* Directions
From the line with "The width and" to the final line of the data below, please write out every line exactly, with no pictures.

○ ○ ○

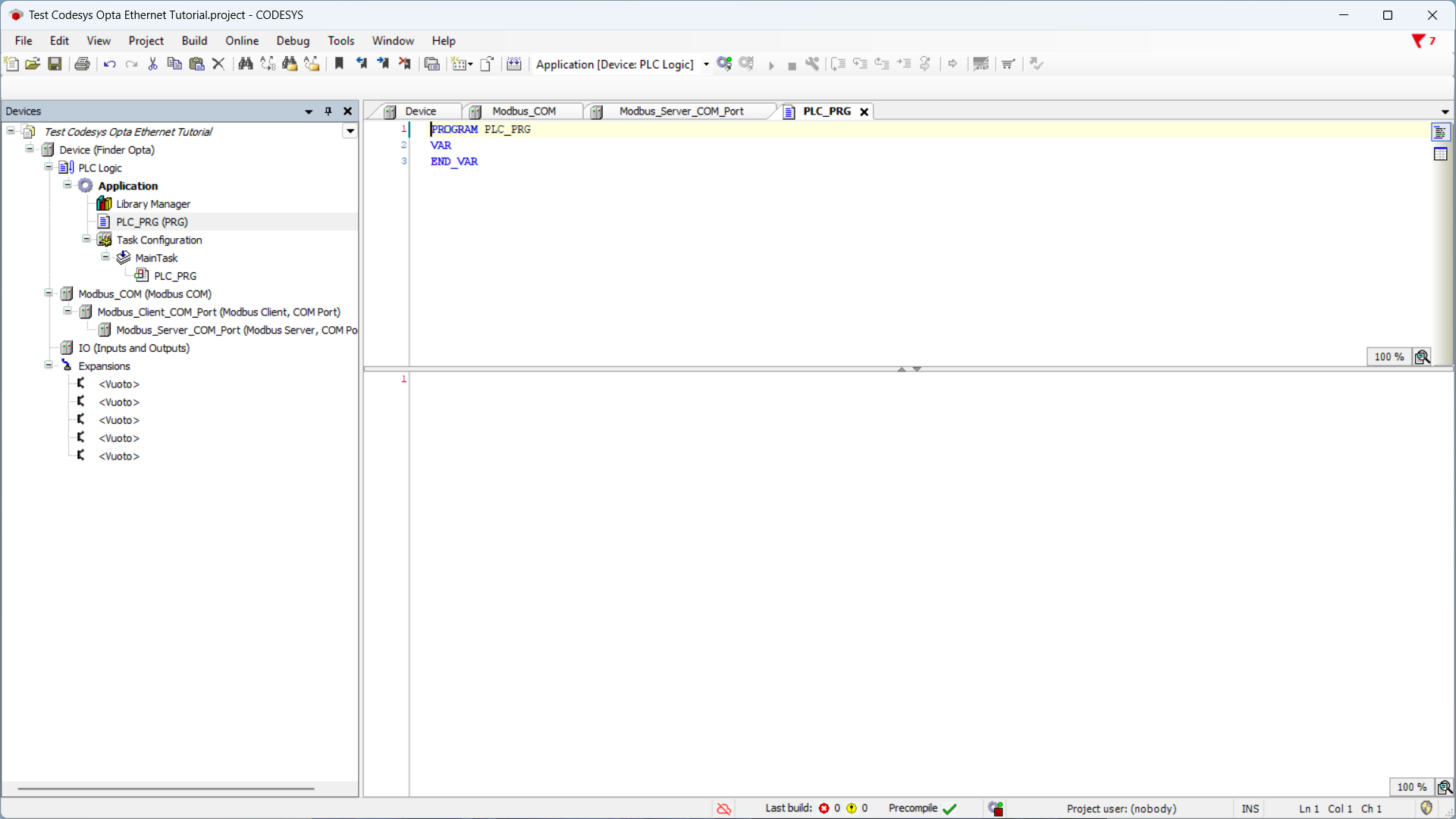The height and width of the screenshot is (819, 1456).
Task: Select Library Manager in device tree
Action: 152,204
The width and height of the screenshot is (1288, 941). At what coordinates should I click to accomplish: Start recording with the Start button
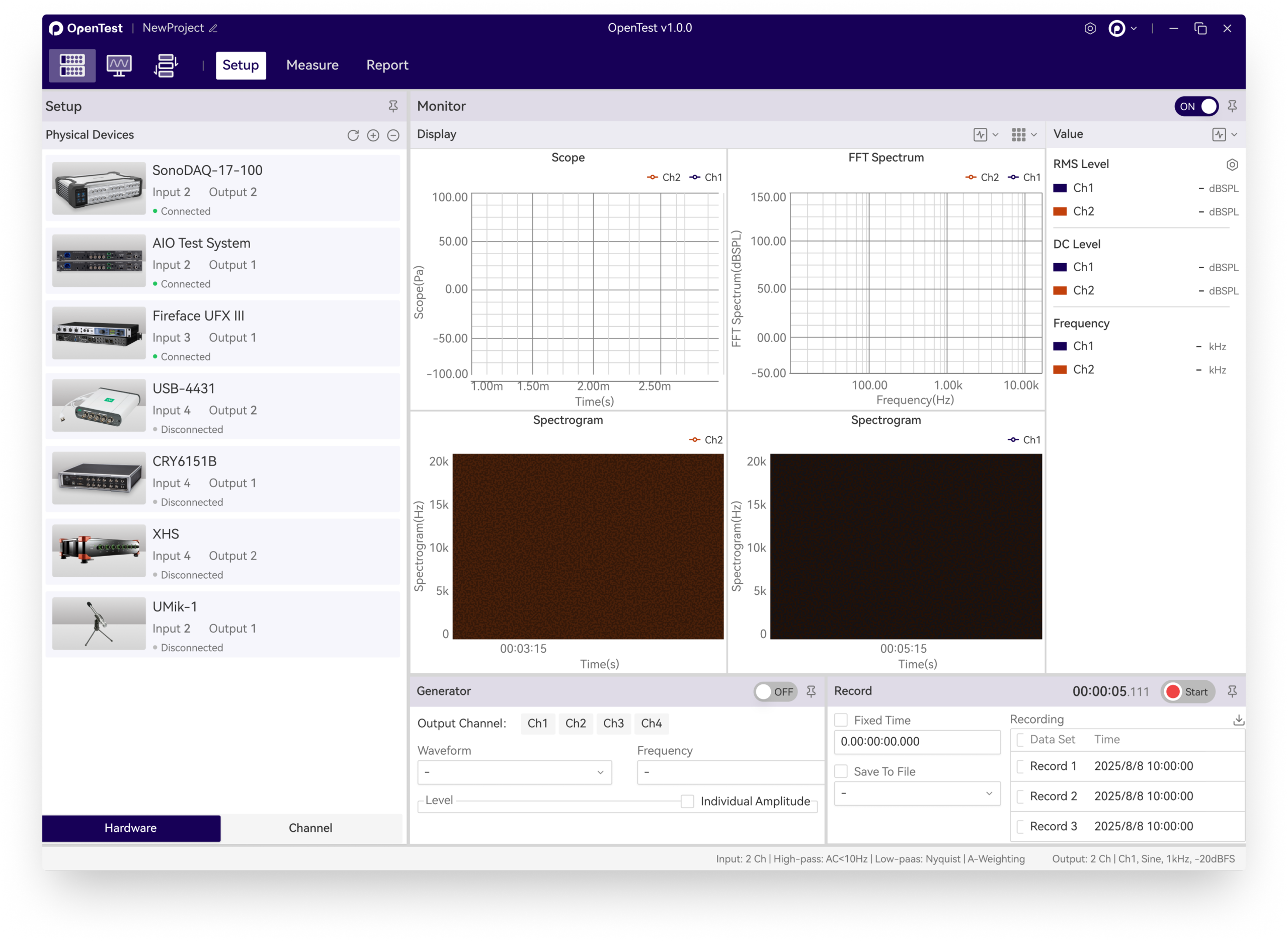[1187, 691]
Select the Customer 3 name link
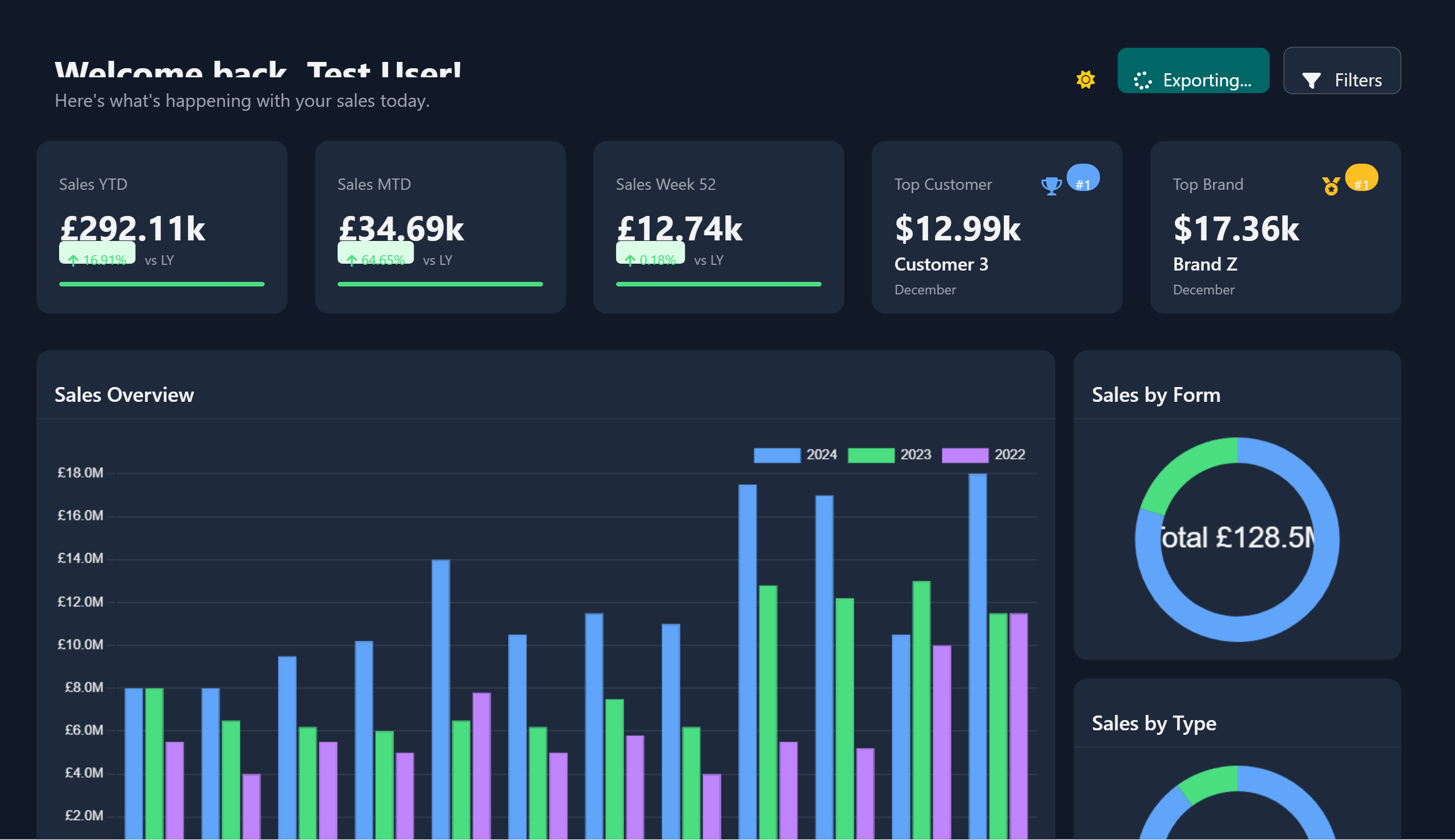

○ ○ ○

* Answer to the exercise
The width and height of the screenshot is (1288, 941). At what coordinates should I click to accomplish: Start recording with the Start button
[1187, 691]
Select the Customer 3 name link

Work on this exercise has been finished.